Beginning at the line with "At what coordinates" in the records below, return each line up to and including the last, exactly as it stands, but not the pictures.
-------- Exercise data
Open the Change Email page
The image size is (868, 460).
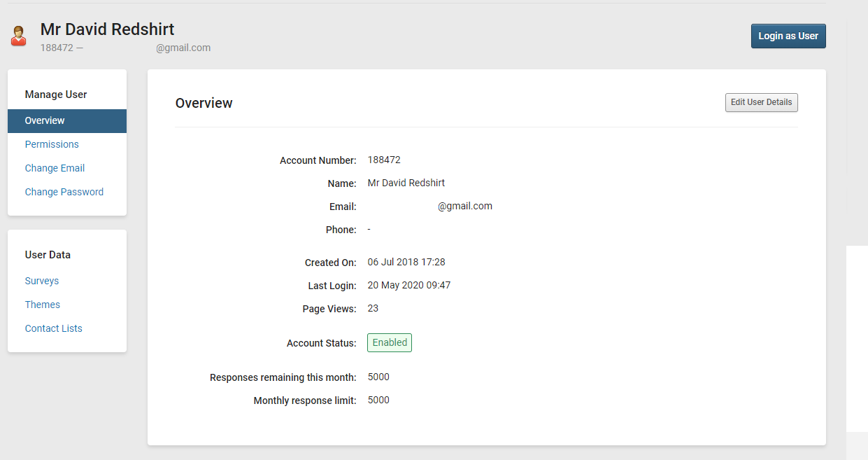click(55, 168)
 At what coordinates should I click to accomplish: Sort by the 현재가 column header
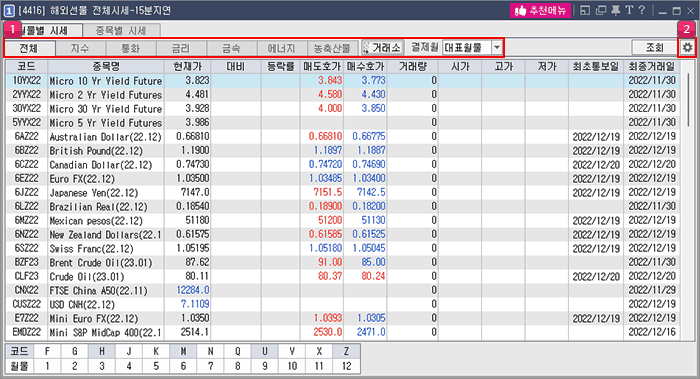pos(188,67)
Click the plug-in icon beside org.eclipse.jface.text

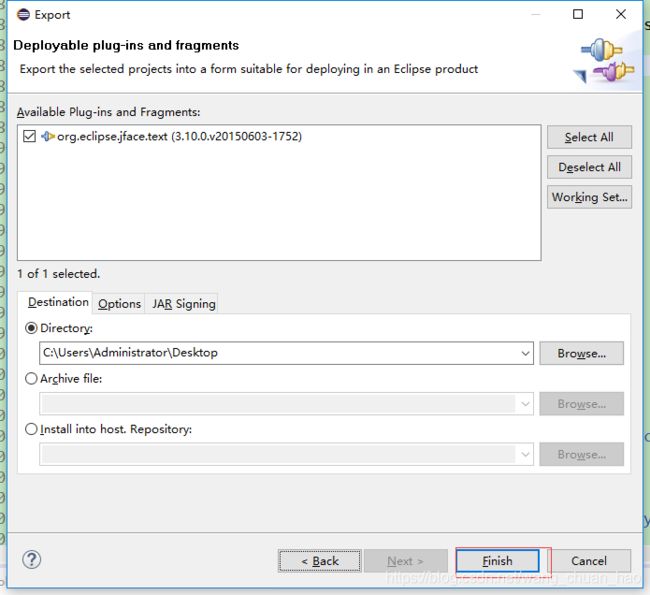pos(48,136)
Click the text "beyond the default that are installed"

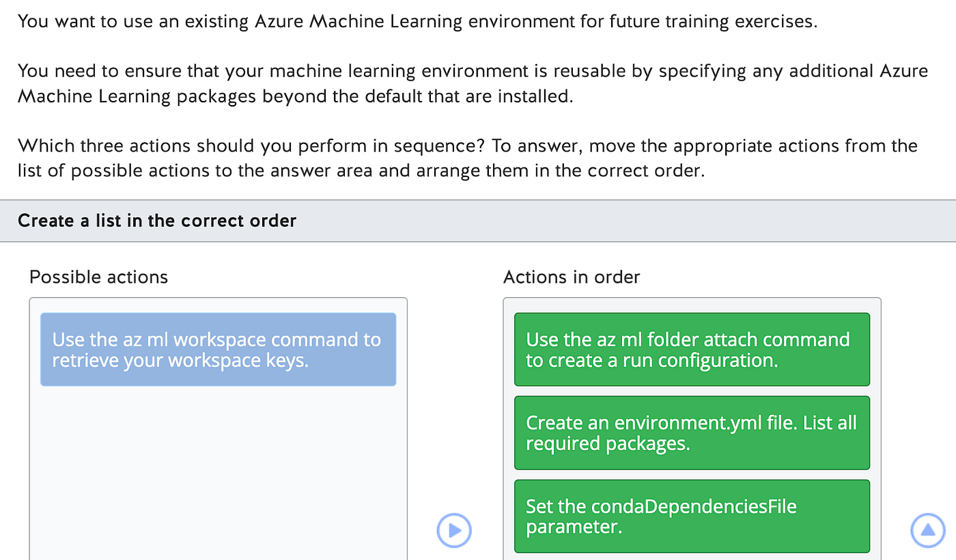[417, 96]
----------------
Solution to this exercise –
 At what coordinates should I click to accomplish: Sort by the 현재가 column header
pos(188,67)
Click the plug-in icon beside org.eclipse.jface.text

pos(48,136)
Click the text "beyond the default that are installed"

[417, 96]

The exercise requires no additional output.